§ SHORT PROBLEM:
Convert the lines from the start of the rows through the line containing "(x=148, y=12)", inclusive, into a Markdown table with the columns No. and Line. Number each line and leave out blank lines.

§ THE RECORDS:
▬▬▬▬▬▬

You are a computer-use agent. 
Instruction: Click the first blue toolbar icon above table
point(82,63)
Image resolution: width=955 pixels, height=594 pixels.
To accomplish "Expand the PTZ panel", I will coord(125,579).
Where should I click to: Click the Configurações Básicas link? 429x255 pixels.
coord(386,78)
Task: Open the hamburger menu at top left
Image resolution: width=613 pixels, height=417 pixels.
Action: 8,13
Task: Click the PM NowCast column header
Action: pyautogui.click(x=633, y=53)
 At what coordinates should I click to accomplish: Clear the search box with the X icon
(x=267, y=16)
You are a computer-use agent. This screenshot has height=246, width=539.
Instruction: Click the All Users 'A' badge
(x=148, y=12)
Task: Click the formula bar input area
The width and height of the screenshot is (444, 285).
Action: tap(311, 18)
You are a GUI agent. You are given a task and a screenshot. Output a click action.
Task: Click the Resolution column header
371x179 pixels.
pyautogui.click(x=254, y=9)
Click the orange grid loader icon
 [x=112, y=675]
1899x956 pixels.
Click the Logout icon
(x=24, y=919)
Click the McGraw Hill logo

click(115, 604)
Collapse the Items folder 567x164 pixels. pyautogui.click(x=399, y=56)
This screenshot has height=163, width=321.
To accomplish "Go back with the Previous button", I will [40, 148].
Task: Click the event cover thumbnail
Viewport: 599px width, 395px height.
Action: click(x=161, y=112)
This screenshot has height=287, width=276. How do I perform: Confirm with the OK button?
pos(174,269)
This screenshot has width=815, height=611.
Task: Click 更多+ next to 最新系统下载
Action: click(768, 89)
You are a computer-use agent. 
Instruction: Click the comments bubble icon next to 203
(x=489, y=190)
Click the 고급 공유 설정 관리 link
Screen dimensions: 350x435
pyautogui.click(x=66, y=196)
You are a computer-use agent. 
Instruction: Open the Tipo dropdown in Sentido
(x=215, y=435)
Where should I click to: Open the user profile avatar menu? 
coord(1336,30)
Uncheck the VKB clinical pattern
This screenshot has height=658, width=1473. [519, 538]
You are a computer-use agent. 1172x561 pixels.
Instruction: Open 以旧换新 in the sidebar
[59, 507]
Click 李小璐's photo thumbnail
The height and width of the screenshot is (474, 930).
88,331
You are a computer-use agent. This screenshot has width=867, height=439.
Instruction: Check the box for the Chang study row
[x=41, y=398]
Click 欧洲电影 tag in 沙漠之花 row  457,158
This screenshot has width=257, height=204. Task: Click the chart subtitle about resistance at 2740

▬▬▬▬▬▬

§ SOLUTION:
| No. | Line |
|---|---|
| 1 | You are a computer-use agent.  |
| 2 | Instruction: Click the first blue toolbar icon above table |
| 3 | point(82,63) |
| 4 | Image resolution: width=955 pixels, height=594 pixels. |
| 5 | To accomplish "Expand the PTZ panel", I will coord(125,579). |
| 6 | Where should I click to: Click the Configurações Básicas link? 429x255 pixels. |
| 7 | coord(386,78) |
| 8 | Task: Open the hamburger menu at top left |
| 9 | Image resolution: width=613 pixels, height=417 pixels. |
| 10 | Action: 8,13 |
| 11 | Task: Click the PM NowCast column header |
| 12 | Action: pyautogui.click(x=633, y=53) |
| 13 |  At what coordinates should I click to accomplish: Clear the search box with the X icon |
| 14 | (x=267, y=16) |
| 15 | You are a computer-use agent. This screenshot has height=246, width=539. |
| 16 | Instruction: Click the All Users 'A' badge |
| 17 | (x=148, y=12) |